O seringueiro negou qualquer ideia do tipo. Queria apenas, urgentemente, mantimentos, pois há uma semana sobrevivia apenas à base de mingau. No entanto, lembrou que, se tinha alguma reclamação, ela se referia ao fato de que a pesagem da borracha que produzia não correspondia às suas expectativas. Novamente aos gritos, o gerente perguntou se ele achava que estava sendo enganado, no que também foi respondido no mesmo tom. Por um momento José Coelho se acalmou. Pediu de Moraes a relação de produtos, que consistia em carne, feijão, banha e tabaco. Produtos de primeira necessidade. O caixeiro Moura Ferro atendeu o seringueiro, entregando os víveres, mas em quantidades reduzidas.

Pegas as provisões, era hora de esperar até o dia seguinte para voltar. Na manhã do dia 1° de setembro, quando se preparava para partir com os demais, foi impedido pelo gerente, que lhe informara que a ponte que ligava a região tinha desabado, impossibilitando o retorno do grupo.

Ele disse que dava seu jeito, pois em sua casa não havia mais comida e, além disso, sua mulher estava grávida e perto de dar a luz. O grupo, agora chefiado pelo empregado José Barbosa, partiu. Chegaram ao lugar onde ficava a ponte. Depois de muita dificuldade, conseguiram atravessar o rio pelos lugares menos profundos. Percebendo que mesmo assim demoraria para chegar em casa, mandou um de seus amigos na frente com um pedaço de carne para ser entregue à sua família.

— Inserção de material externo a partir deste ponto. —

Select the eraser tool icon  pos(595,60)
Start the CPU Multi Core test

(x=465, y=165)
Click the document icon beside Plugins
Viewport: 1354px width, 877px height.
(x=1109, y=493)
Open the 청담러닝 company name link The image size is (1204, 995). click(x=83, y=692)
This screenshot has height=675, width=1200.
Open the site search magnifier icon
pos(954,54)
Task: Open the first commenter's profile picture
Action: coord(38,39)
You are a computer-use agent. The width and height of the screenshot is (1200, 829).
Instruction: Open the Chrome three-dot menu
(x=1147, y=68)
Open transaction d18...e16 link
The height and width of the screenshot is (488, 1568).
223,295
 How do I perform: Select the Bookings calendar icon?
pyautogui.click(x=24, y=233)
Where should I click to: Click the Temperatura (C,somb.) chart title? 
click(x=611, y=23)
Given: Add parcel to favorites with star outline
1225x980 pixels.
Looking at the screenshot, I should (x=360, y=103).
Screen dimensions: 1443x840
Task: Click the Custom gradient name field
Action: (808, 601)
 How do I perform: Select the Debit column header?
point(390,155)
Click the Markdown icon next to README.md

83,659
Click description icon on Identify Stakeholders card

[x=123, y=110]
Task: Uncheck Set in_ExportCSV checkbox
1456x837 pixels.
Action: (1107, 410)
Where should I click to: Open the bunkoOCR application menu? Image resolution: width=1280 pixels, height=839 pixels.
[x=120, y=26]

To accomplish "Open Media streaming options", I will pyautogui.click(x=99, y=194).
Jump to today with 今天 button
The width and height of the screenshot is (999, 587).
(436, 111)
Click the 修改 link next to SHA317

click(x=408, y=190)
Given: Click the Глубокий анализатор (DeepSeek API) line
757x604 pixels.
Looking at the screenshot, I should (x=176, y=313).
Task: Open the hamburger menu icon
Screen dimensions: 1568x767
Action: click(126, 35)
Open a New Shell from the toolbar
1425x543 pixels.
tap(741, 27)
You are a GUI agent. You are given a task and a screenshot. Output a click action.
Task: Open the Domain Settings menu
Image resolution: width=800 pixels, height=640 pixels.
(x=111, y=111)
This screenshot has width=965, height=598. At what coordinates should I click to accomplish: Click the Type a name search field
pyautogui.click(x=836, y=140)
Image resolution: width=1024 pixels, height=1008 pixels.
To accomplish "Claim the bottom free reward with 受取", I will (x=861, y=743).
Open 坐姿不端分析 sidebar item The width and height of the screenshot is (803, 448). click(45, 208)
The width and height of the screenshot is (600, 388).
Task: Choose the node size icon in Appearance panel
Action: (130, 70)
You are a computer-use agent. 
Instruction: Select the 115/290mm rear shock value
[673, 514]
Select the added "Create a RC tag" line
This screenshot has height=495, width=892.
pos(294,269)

Às 17 horas o seringueiro José Moraes chegou em casa. Um de seus filhos que estava enfermo morreu em sua ausência. Enterrou-o no dia seguinte, uma segunda-feira. Abatido física e psicologicamente, não trabalhou. Na terça-feira distribuiu os alimentos e, acompanhado de sua mulher, partiu para o trabalho. Foi um dia calmo, aparentemente. No dia 04 de setembro o seringueiro se dirigiu a uma nova estrada para extrair o látex. Talhava uma seringueira quando, às 10 horas, foi surpreendido com um grito: – Não se mexa, cabra.

Olhando para trás, deparou-se com José Gomes Coelho, o gerente, acompanhado de 25 homens armados com rifles. Com um gesto seus capangas dispararam contra José Moraes, que caiu rolando por uma depressão do terreno. Novos disparos foram feitos. O seringueiro, atordoado, tentou se levantar duas vezes, mas não conseguiu.

José Gomes Coelho partiu com seus capangas para a casa da vítima. Dispararam várias vezes contra o humilde casebre de palha. De dentro da residência ouviam-se choros. Surgiram, apavoradas, tremendo de medo, três crianças, uma de nove anos, uma de oito e outra de um ano. Elas jogaram-se de joelhos no chão, de mãos postas, pedindo desculpas e implorando por suas vidas.